Day 3: PostgreSQL Setup: Create, Insert, and Query Your First User

Lesson 3 60 min

PostgreSQL Setup – Create, Insert, and Query Your First User

Alright team, let’s get our hands dirty and lay down the foundational brick of our AI-Powered CRM: the database. Yesterday, we got our React frontend humming, ready to talk to a backend. Today, we give that backend something solid to talk to – a robust, reliable data store. We're talking PostgreSQL, a workhorse of the database world.

Agenda for Day 3: Building Our Data Foundation

Why PostgreSQL? Understanding its role in a hyperscale, AI-driven CRM.
Setting Up PostgreSQL: Quickly getting a local instance running with Docker.
Designing Our users Table: Crafting the blueprint for our core entity.
Hands-On Data Interaction: Connecting, creating, inserting, and querying our first user.
The Big Picture: How this database fits into our evolving CRM architecture.

Core Concepts: The Unsung Hero of Scalability

Today, we're diving into Data Persistence and Relational Database Management Systems (RDBMS). Specifically, we'll touch upon ACID properties (Atomicity, Consistency, Isolation, Durability) and basic Schema Design.

Why PostgreSQL for a Hyperscale AI CRM? The Non-Obvious Truth.

You might be thinking, "AI-powered, hyperscale... shouldn't we be reaching for some cutting-edge NoSQL database right away?" And that's a fair thought. Many systems do leverage NoSQL for certain workloads. But here's the kicker, the non-obvious insight often learned through years in the trenches:

For core business entities like Users, Accounts, Leads, or Orders, even systems handling 100 million requests per second often rely on relational databases, heavily sharded and optimized.

Why? Because these core entities demand strong consistency and transactional integrity. When a user signs up, you absolutely need to know that their record is fully created, correctly linked, and won't suddenly disappear or become corrupted. This is where ACID properties shine. PostgreSQL provides that rock-solid foundation.

Think about it: Your AI models will eventually ingest and process vast amounts of user data to provide personalized insights, predict churn, or automate sales tasks. If the source user data is inconsistent or unreliable, your AI insights become garbage. A well-structured relational database ensures clean, consistent data, which is paramount for effective AI.

In big tech, we often see a hybrid approach: RDBMS for critical, highly consistent core data, and NoSQL databases (like Cassandra, DynamoDB, MongoDB) for high-volume, eventually consistent, or unstructured data (e.g., user activity logs, real-time recommendations caches, large-scale event streams). We'll explore these later, but for our CRM's heart, PostgreSQL is the right call for now. It provides the "source of truth" for our users.

────────

■ Given request 1 ■
Please copy the PostgreSQL lesson word for word, from "The Big Picture: How" up to and including "basic Schema Design.".
■ Given request 2 ■
Write what follows in the PostgreSQL lesson, starting after its last sentence.

■ Data segment ■
────────

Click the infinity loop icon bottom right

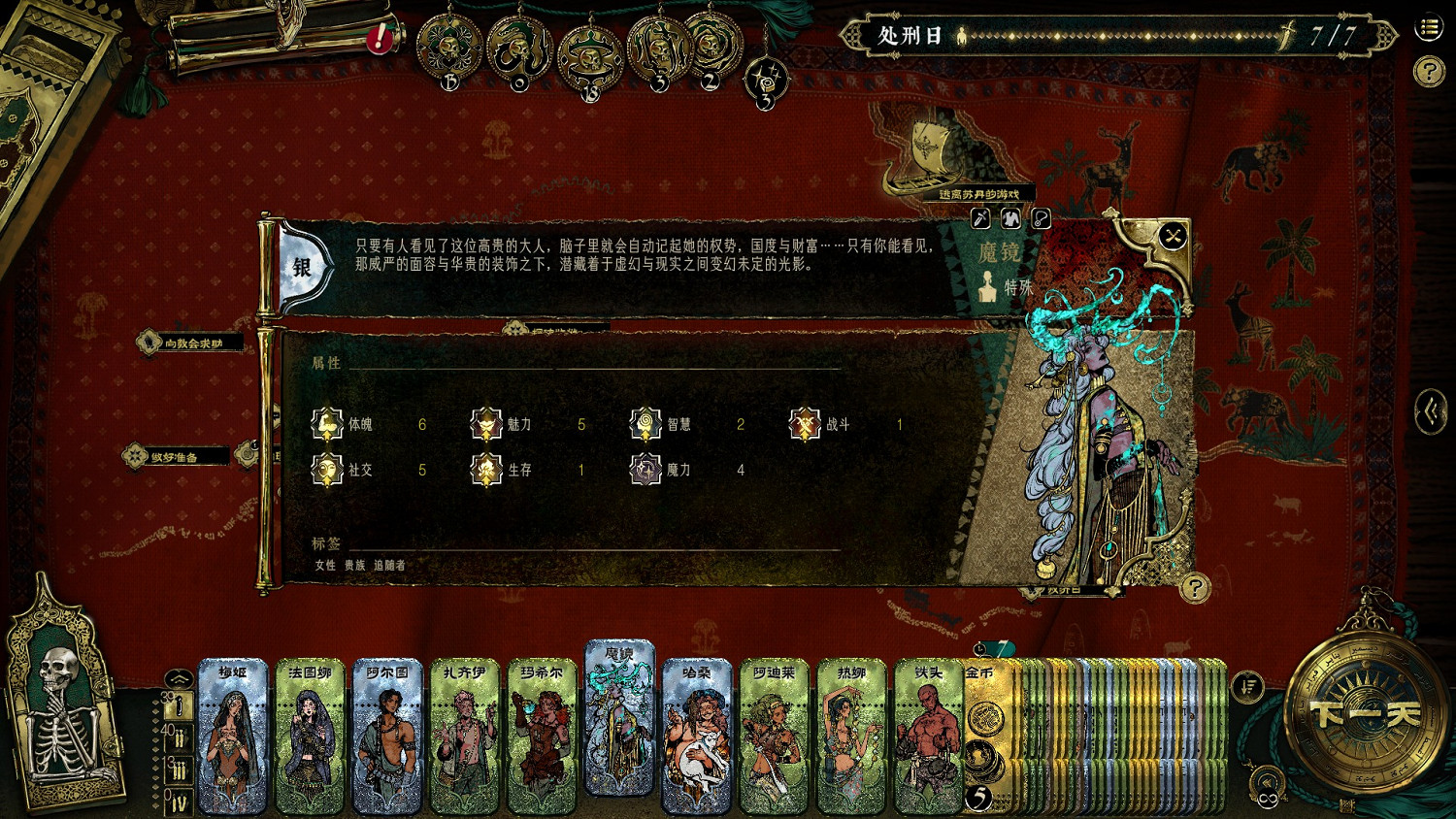click(x=1270, y=799)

────────

■ Right answer 1 ■
The Big Picture: How this database fits into our evolving CRM architecture.

Core Concepts: The Unsung Hero of Scalability

Today, we're diving into Data Persistence and Relational Database Management Systems (RDBMS). Specifically, we'll touch upon ACID properties (Atomicity, Consistency, Isolation, Durability) and basic Schema Design.

■ Right answer 2 ■
Component Architecture: PostgreSQL in Our CRM

Component Architecture

Today, PostgreSQL becomes the backend's persistent storage layer. Our React frontend (from Day 2) will eventually talk to a backend API (which we'll build next), and that backend API will, in turn, communicate with PostgreSQL to store and retrieve data.

(Imagine a clean SVG diagram here: React Frontend -> Backend Service -> PostgreSQL Database)

Control Flow and Data Flow: Getting Data In and Out

Flowchart

For today, our "backend" is essentially a set of direct SQL commands.

Control Flow: We (as developers) execute SQL commands.
Data Flow:

We send CREATE TABLE (DDL - Data Definition Language) to define our users table.
We send INSERT (DML - Data Manipulation Language) to add a user.
We send SELECT (DML) to retrieve user data.
PostgreSQL processes these commands and either modifies its internal state (for DDL/INSERT) or returns data (for SELECT).

State Changes: From Empty Canvas to User Registry

State Machine

Our database starts as an empty canvas. Today, we'll transition it through these states:

Database Created: An empty crm_db exists.
users Table Created: The schema for users is defined.
User Record Inserted: Our first user exists in the table.

Sizing for Real-time Production Systems (100M RPS)

A users table is deceptively simple. At 100M RPS, this table becomes a critical hot-spot. How do big systems handle it?

Sharding: Breaking the users table into smaller, independent databases based on a key (e.g., user ID range, geographical region). Each shard handles a subset of users.
Read Replicas: Creating multiple read-only copies of the database to distribute read traffic. Writes still go to the primary.
Connection Pooling: Managing database connections efficiently from the application layer to avoid overhead.

For now, we're starting simple, but keep these concepts in your back pocket. The principles of good schema design and understanding query patterns today will pay dividends when you're thinking about sharding strategies tomorrow.

Hands-On: Setting Up PostgreSQL and Creating Our First User

Let's get practical. We'll use Docker for a quick, isolated PostgreSQL instance.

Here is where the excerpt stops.